3: Weaken the Peso: Promote More Investment Inflows and Exports
This third measure follows from the second policy—the printing of more pesos to finance the expanded debt. The resulting large amount of new pesos printed—about P1.4 trillion in 2014 on top of the possibly P6 trillion of money expected to be in the system by 2014, along with more pesos printed in the following four years--will weaken the pesos to a forecast P60 per dollar. However that full depreciation may not be realized as foreign investors buy the new pesos needed for them to invest in the Philippines. These good effects would follow from a peso depreciation:
a. Many more foreign manufacturers invest in the Philippines. Their dollars will buy more pesos to finance their ventures. And their peso manufacturing costs would translate into lower dollar prices for their exports, boosting their competitiveness abroad.
b. Local firms also become more globally competitive, like the foreign manufacturers.
c. Philippine dependents of OFWs and FilAms would get more pesos for the dollars remitted to them. As they spend the money, dependents stimulate the economy.
d. More retiring or retired Filipinos abroad would retire in the country, helping the country with dollar inflows. Even OFWs may stay and work at home.
e. More foreign tourists visit the country.

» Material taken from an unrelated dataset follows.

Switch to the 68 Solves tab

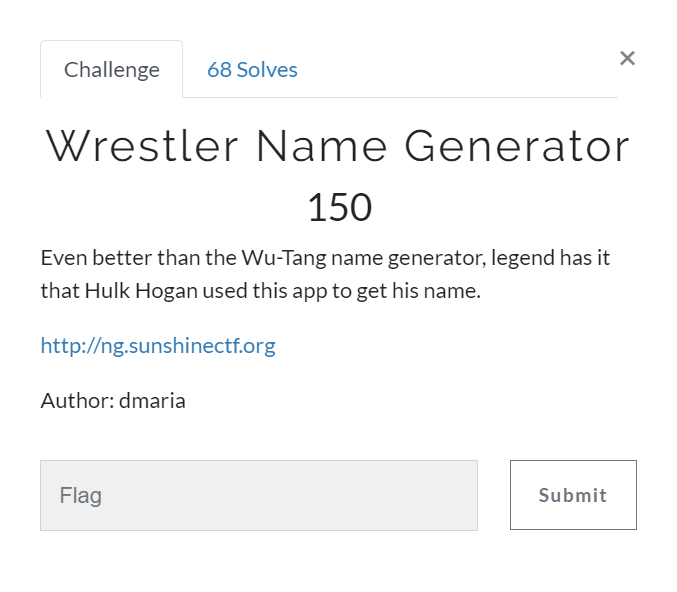click(x=252, y=70)
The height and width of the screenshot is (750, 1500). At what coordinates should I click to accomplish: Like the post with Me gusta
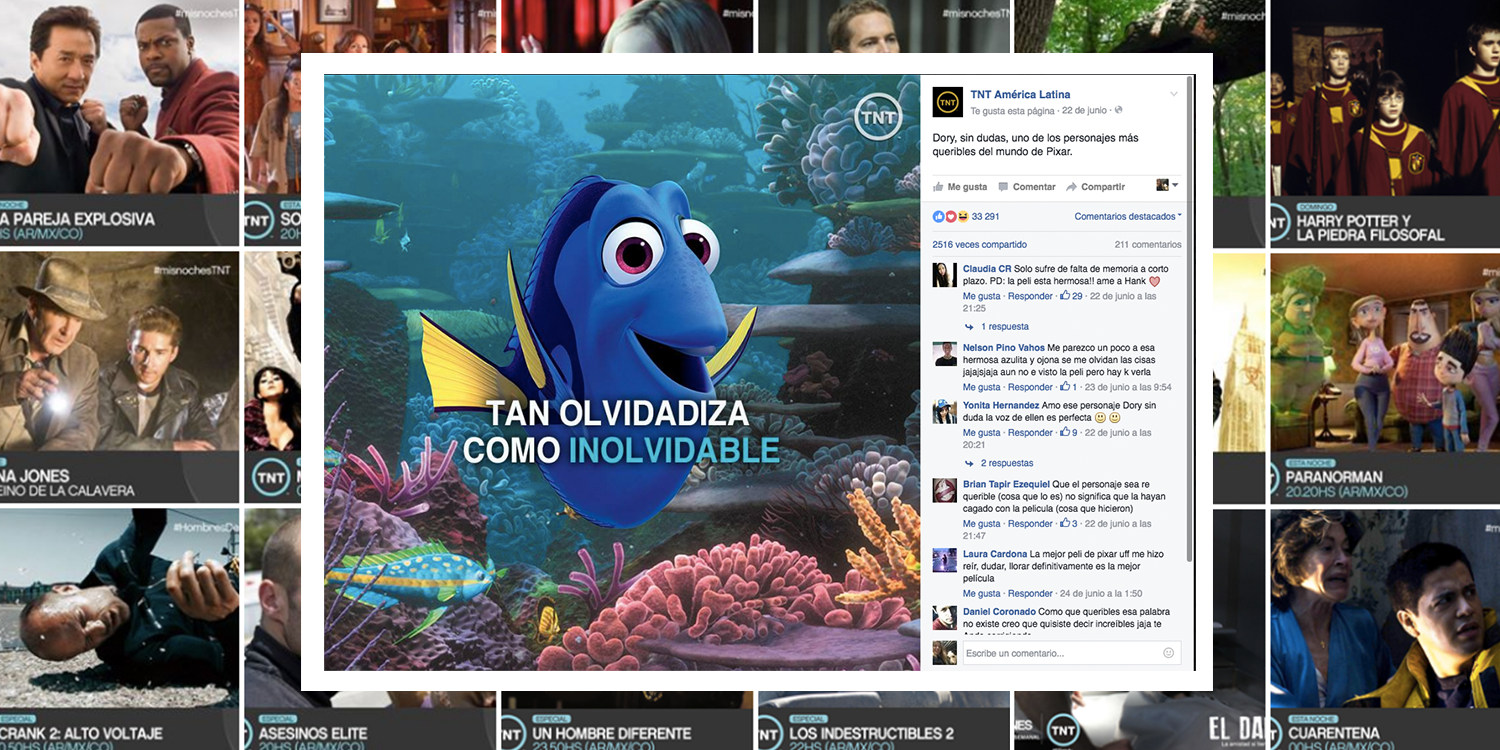tap(959, 187)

Bad Effects of Peso Depreciation. Commuters will be hurt by the depreciated peso. Their gasoline price costs may need to be lightened by subsidies. Importers of raw materials will not be hurt. They’ll be able to pass their higher peso costs on to richer, better employed, and more workers.

SUMMARY: THE NATION AND PEOPLE GET RICH FAST
On top of low Filipino wages, incoming foreign investors will add four weapons needed for world success: 1) their big capital 2) advanced technologies, 3) managers who are masters of competition, and 4) their products to assemble in the Philippines and export. The following benefits for the country will follow:
· Filipino made multinational products, made with lower wages, will defeat China in world markets. Exports will double every two to three years. Millions of workers will be hired.
· Workers annual productivity will be $50,000 to $100,000 per worker, their annual wages $25,000 to $50,000 each, or five to 10 times as high as now. Filipino workers and managers become globalized.
· More jobs and higher incomes will get the real estate, hospitals, schools, farmers, fishermen booming.
· Some bigger farmers will make more money and mechanize their operations. Their workers could become as productive as American farmers, each feeding 300 people compared with nine now.
· Gross Domestic Product will rise 15% annually or higher, as in Guandong in China, an economy like the Philippines in land area and population. Its GDP rose 15% to 20% annually in the past 30 years.
· Jobs will grow 6% or higher annually, eradicating unemployment and poverty in seven years or less
· With foreign capital inflows, the electricity supply is raised six fold in 12 years, making the Philippines then equal Malaysia, China and Thailand now, with full catch up in another six years.
· Busier workers with have few babies, cutting down population growth.
· More and better jobs will be available for everyone: taxi drivers, maids, farmers, youth, professionals.
· Incomes per person rise 13% or higher annually, doubling incomes every six years or sooner.
· The government will make more money. There is more money to improve education and to mount sting operations against corruption. Officials will get better paid, also countering corruption tendencies.
· All banks, constructors, exporters make far bigger profits. Many Filipinos become billionaires—85 to 400 of them, commensurate with the numbers in Singapore and Hong Kong, instead of only four now.

We will fight for change because the future is exciting. We want to build a great nation fast.